··· Selected excerpt ···

The developers were very confident that I would not find much, after all, they had already implemented several security measures in their software development lifecycle (SDLC):
For more than six years, a fully automated scan (using a commercial web application scanner) at the application level, was performed on the application in development with each new build. All, even low rated issues, were fixed immediately.
Since one year ago, all code was also scanned with a commercial source code analyzer. Again, the developers told me that all issues were fixed.
I had my doubts and they allowed me to run an independent scan with the same commercial tools. While these scan were ongoing, I started doing a “manual” assessment using my favorite tool Burp Pro. I do use the automated scanning capabilities of Burp, but monitor the output closely and guide the scanner or perform additional manual tests when I suspect that there is a security issue.
Two hours later, I had listed tens of critical issues, basically the whole OWASP Top Ten was present, you name it: Cross-Site Scripting, SQL Injection, XML Injection, Cross-Site-Request Forgery, Unvalidated Re-directs, Malicious File Upload …
What happened? I looked at the output of the commercial web application scanner: not one issue detected! The static code analyzer, apart from the usual 4,000 or so false positives, did detect some of the issues.

··· Raw data ···

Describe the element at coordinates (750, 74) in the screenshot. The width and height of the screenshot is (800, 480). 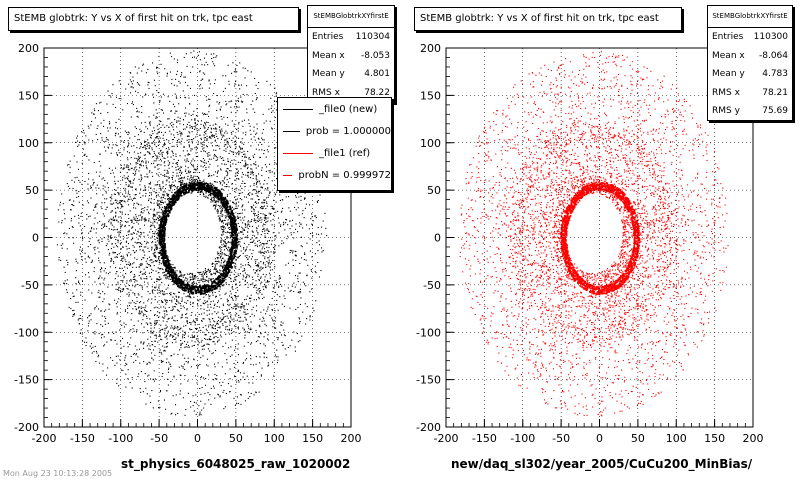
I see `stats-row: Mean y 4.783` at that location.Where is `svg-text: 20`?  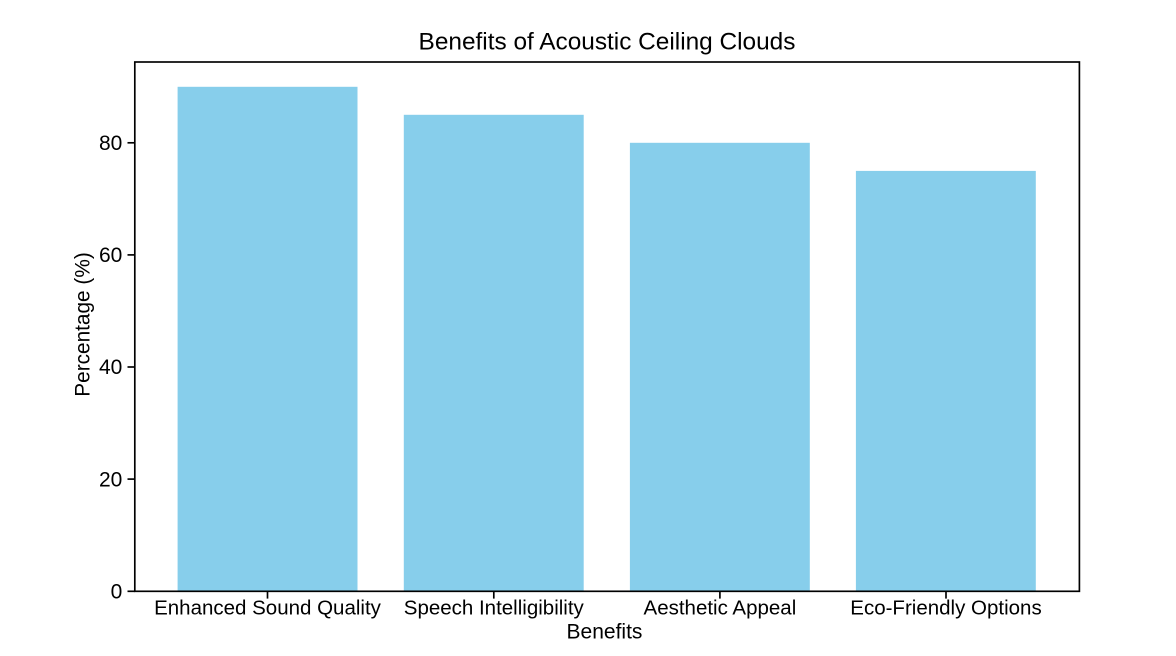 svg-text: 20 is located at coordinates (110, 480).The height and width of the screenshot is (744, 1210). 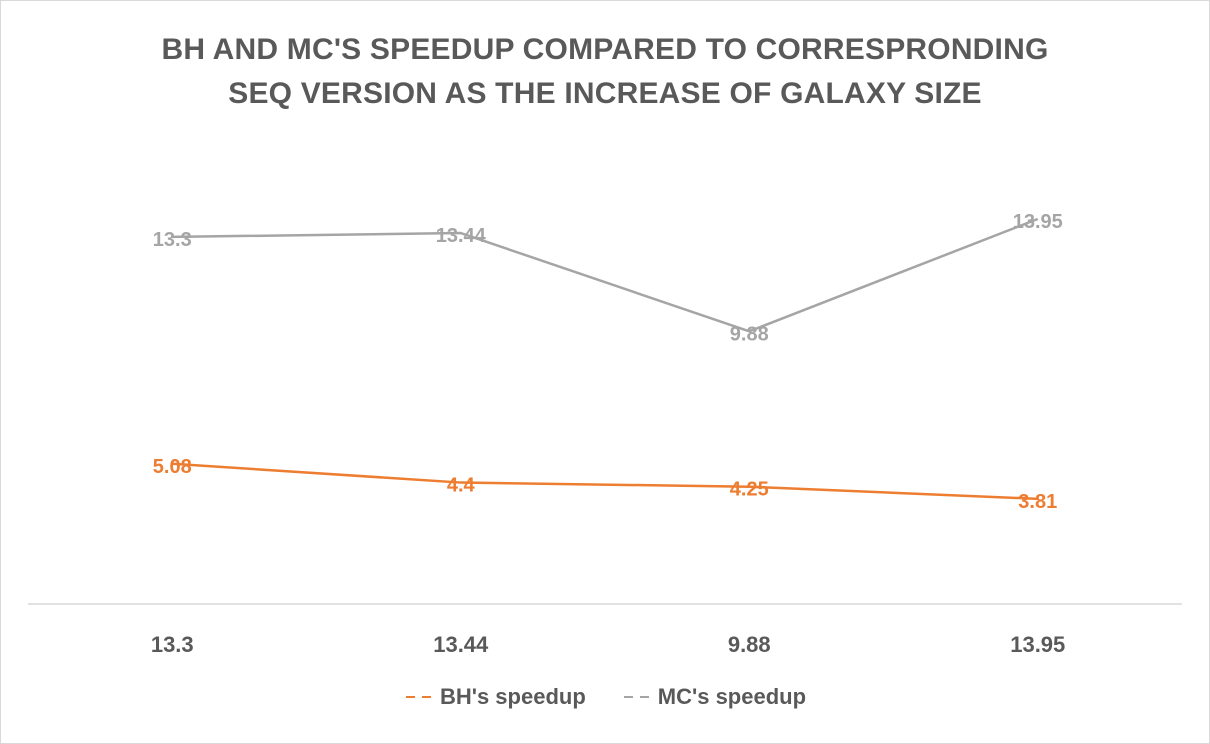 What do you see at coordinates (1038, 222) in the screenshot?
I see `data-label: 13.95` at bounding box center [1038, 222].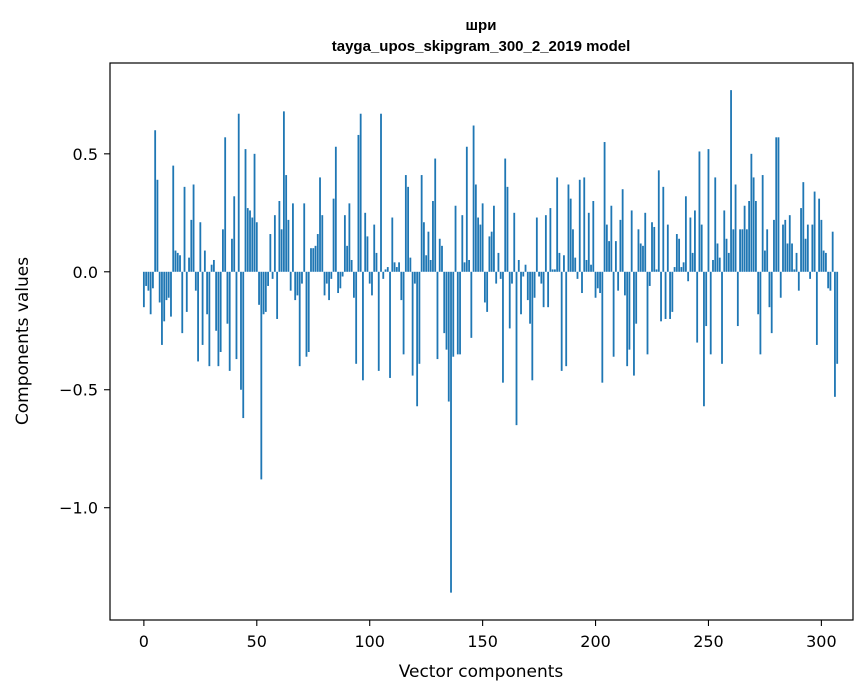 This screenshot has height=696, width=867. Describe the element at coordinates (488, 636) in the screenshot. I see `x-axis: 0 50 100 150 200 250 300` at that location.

···

- [Activity list]
1. Reproduce the stretch of the security assessment passage from "I had my doubts" through "of the issues.".
2. Carry on writing the security assessment passage, starting after its last sentence.
The records come from a different source than the security assessment passage.

- [Task-by-task answers]
1.
I had my doubts and they allowed me to run an independent scan with the same commercial tools. While these scan were ongoing, I started doing a “manual” assessment using my favorite tool Burp Pro. I do use the automated scanning capabilities of Burp, but monitor the output closely and guide the scanner or perform additional manual tests when I suspect that there is a security issue.
Two hours later, I had listed tens of critical issues, basically the whole OWASP Top Ten was present, you name it: Cross-Site Scripting, SQL Injection, XML Injection, Cross-Site-Request Forgery, Unvalidated Re-directs, Malicious File Upload …
What happened? I looked at the output of the commercial web application scanner: not one issue detected! The static code analyzer, apart from the usual 4,000 or so false positives, did detect some of the issues.

2.
I dug deeper into the source code: the application had a centralized component to perform input validation which in itself is a very good design decision. Every signature of the web application scanner was black-listed! Imagine black-listing of
1 AND 1,
No wonder the poor scanner could not detect anything wrong with the application. Do not blame the development team however, since it is quite common that, once an application enters the maintenance phase, fixes need to be implemented for security and common bugs and new features are implemented based on change requests from the customer or product owner.
Bugs are fixed withing the maintenance budget, while new features are developed using a new budget. Pressure is put on the development team to use as little as possible from the maintenance budget, hence bugs are “fixed” in the cheapest and fasted way possible.
SDLC: Never let the development team decide whether or not a security fix is in place. This must be assessed by someone independent of the development organization.
Additional problem: whenever the application detected a black-listed pattern in the input you were forcibly logged out. Although the scanner offered the possibility to detect when a session was ended, this was not configured by the development team, and I did not do this either in my first run.
The resulting report showed no issues, but the scanner had not really run any real scans.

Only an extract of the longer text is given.